Journal of Bioequivalence & Bioavailability

Bioequivalence study of 20 mg Escitalopram formulations after single-dose administration in healthy Indonesian subjects

6^th World Congress on Bioavailability & Bioequivalence: BA/BE Studies Summit

August 17-19, 2015 Chicago, USA

Yahdiana Harahap1, Budi Prasaja2, Windy Lusthom2, Theresia Sinandang2, Lia Y Yusvita2, Vita Felicia2 and Lianna Y Panjaitan2

Posters-Accepted Abstracts: J Bioequiv Availab

Abstract:

Purpose: Escitalopram is an oral drug that is used to treating depression and generalized anxiety disorder. In this research we
conducted the bioequivalence study of 20 mg Escitalopram formulations in healthy Indonesian subjects.
Methods: This study was conducted in randomized two-way crossover design with three-week -wash-out period under fasting
condition on 23 subjects. Subjects were fasted 10 hours before each drug administration. Each subject received one tablet of 20 mg
Escitalopram with 240 ml of water. Serial blood samples were collected at the following time points: before dosing 1, 1.5, 2, 2.5, 3, 3.5,
4, 5, 6, 7, 9, 12, 16, 24, 36, 48, and 72 hours after drug administration. The concentration of escitalopram in plasma was determined
using LC-MS/MS method with Turbolon Spray (Electrospray) ionization mode.
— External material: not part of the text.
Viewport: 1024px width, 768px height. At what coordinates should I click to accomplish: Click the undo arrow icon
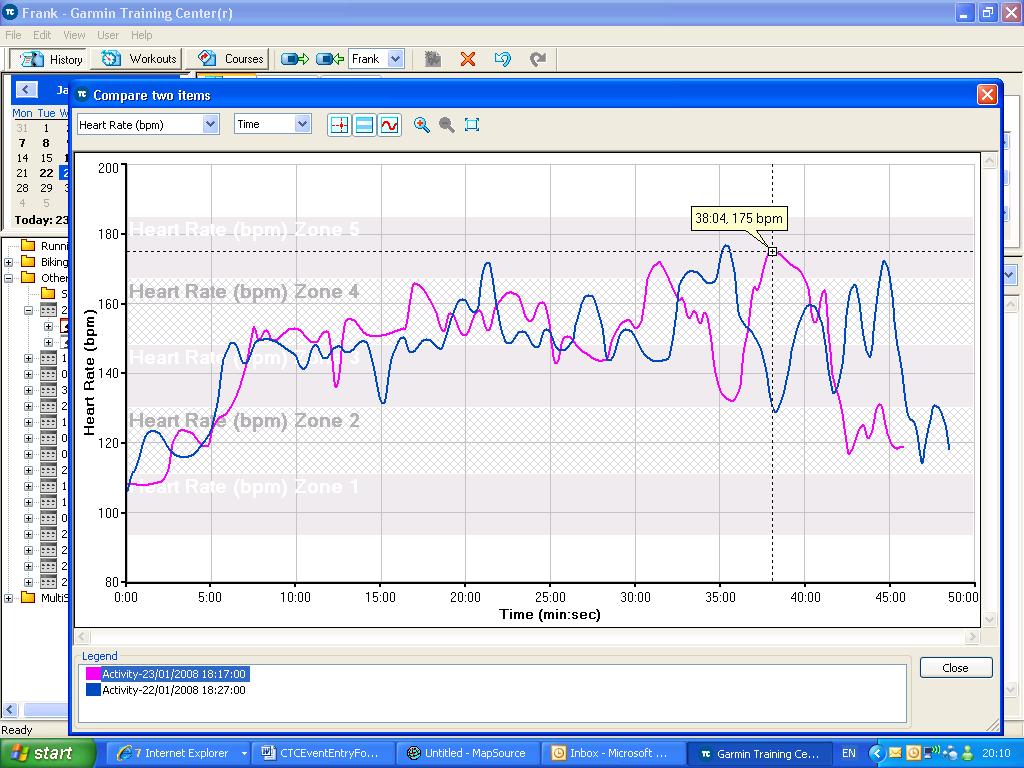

Pharmacokinetic parameters AUC0-t, and Cmax were
tested for bioequivalence after log-transformation of data.
Results: The result showed that the AUC0-72h still covered less than 80% of AUC0-∞ in more than 20% of the observations;
therefore the AUC0-∞ and t1/2 were not evaluated. The point estimates and 90% confidence intervals (CI) for AUC0-t and Cmax for
escilatalopram were 92.64% (89.25-96.15%) and 95.31% (89.33-101.69%) respectively.
Conclusion: These results indicated that the two formulations of escitalopram were bioequivalent.